── Material for this task

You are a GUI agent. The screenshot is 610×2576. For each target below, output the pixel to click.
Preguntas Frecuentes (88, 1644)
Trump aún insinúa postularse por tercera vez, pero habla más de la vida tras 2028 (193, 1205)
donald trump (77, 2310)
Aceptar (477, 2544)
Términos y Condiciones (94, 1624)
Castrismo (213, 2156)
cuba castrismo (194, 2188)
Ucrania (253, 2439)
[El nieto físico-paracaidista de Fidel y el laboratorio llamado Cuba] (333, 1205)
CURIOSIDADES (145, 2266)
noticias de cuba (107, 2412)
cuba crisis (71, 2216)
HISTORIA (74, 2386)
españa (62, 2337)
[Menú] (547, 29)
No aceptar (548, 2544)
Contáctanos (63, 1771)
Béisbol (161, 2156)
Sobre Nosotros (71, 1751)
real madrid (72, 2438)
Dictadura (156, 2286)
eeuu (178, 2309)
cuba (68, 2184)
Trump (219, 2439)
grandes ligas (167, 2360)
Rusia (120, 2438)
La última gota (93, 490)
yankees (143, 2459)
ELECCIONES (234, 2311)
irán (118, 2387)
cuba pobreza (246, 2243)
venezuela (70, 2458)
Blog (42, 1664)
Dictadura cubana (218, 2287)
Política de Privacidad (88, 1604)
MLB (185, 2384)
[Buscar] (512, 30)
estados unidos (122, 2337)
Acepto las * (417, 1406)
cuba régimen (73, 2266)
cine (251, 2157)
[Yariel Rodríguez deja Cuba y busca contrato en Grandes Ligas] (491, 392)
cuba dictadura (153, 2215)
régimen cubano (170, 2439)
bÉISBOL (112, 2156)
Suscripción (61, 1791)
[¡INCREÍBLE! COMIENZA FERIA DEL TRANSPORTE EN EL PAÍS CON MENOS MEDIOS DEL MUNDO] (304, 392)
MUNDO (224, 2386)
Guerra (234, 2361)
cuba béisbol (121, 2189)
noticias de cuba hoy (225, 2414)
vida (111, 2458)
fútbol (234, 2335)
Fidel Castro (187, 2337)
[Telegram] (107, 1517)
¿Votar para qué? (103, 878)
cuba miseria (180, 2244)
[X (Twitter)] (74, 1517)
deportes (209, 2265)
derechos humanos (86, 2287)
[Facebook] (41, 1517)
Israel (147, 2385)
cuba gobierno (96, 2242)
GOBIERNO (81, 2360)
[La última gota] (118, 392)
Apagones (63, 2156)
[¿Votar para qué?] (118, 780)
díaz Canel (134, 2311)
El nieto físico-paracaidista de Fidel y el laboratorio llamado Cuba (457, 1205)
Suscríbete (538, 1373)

────
── Material for this task

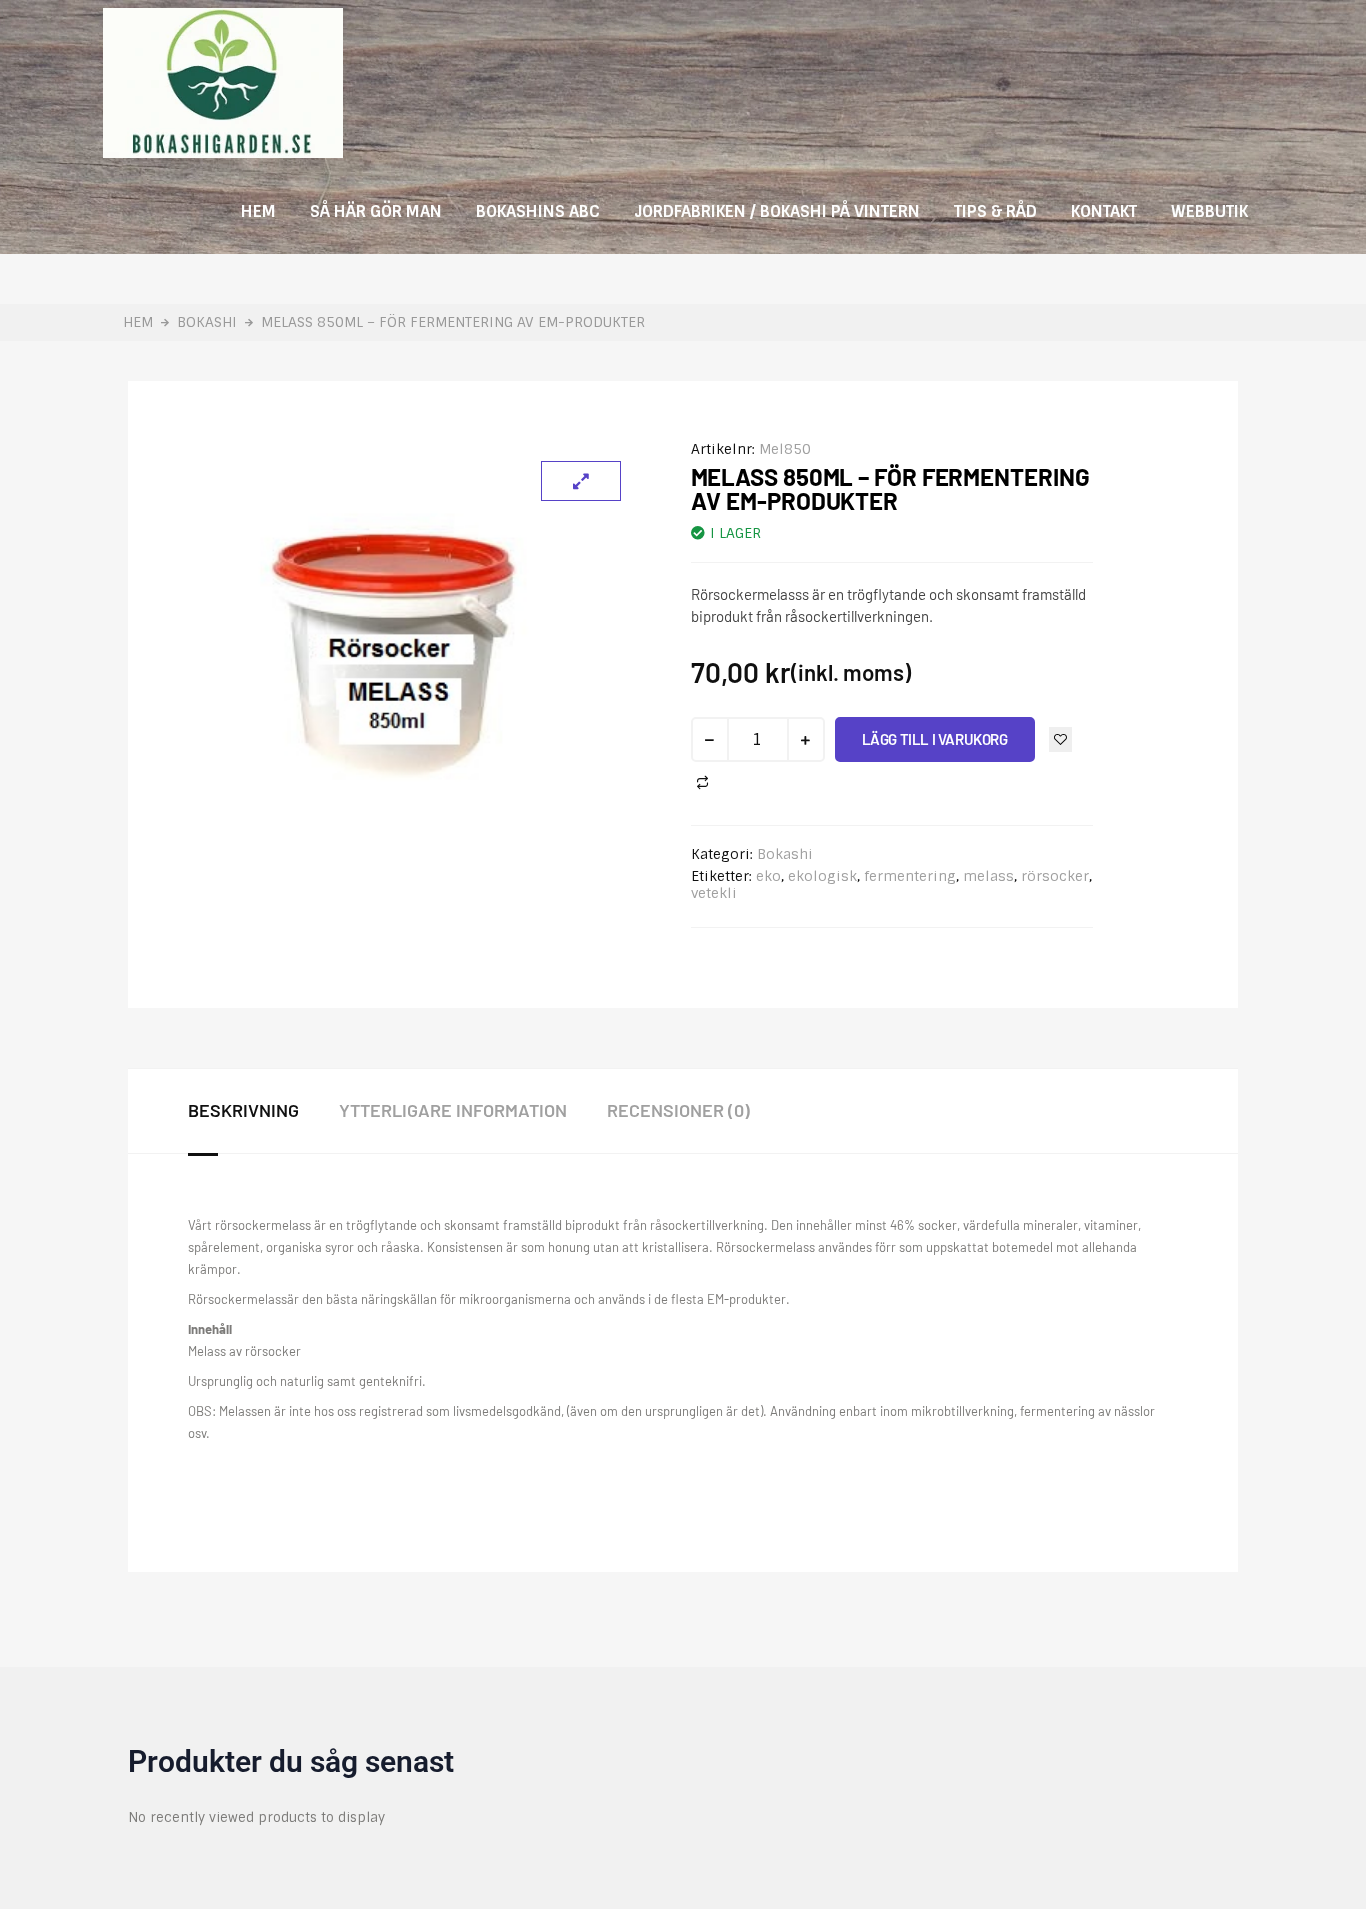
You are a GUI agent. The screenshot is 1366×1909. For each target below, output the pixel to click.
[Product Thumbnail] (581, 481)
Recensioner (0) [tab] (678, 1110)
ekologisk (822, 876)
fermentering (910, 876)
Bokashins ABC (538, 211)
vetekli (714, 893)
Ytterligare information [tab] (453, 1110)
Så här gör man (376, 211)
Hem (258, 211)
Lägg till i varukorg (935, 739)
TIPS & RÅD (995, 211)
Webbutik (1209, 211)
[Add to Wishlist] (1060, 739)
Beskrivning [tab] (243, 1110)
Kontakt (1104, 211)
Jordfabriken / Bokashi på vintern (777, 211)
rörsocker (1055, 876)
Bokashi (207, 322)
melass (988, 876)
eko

────
── Material for this task

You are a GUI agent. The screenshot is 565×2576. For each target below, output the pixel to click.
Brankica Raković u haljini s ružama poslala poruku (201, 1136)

────

For the lines above, output exactly those from the line containing "Términos y Condiciones (94, 1624)" through the line containing "grandes ligas (167, 2360)", and skip the others.

Términos y Condiciones (94, 1624)
Castrismo (213, 2156)
cuba castrismo (194, 2188)
Ucrania (253, 2439)
[El nieto físico-paracaidista de Fidel y el laboratorio llamado Cuba] (333, 1205)
CURIOSIDADES (145, 2266)
noticias de cuba (107, 2412)
cuba crisis (71, 2216)
HISTORIA (74, 2386)
españa (62, 2337)
[Menú] (547, 29)
No aceptar (548, 2544)
Contáctanos (63, 1771)
Béisbol (161, 2156)
Sobre Nosotros (71, 1751)
real madrid (72, 2438)
Dictadura (156, 2286)
eeuu (178, 2309)
cuba (68, 2184)
Trump (219, 2439)
grandes ligas (167, 2360)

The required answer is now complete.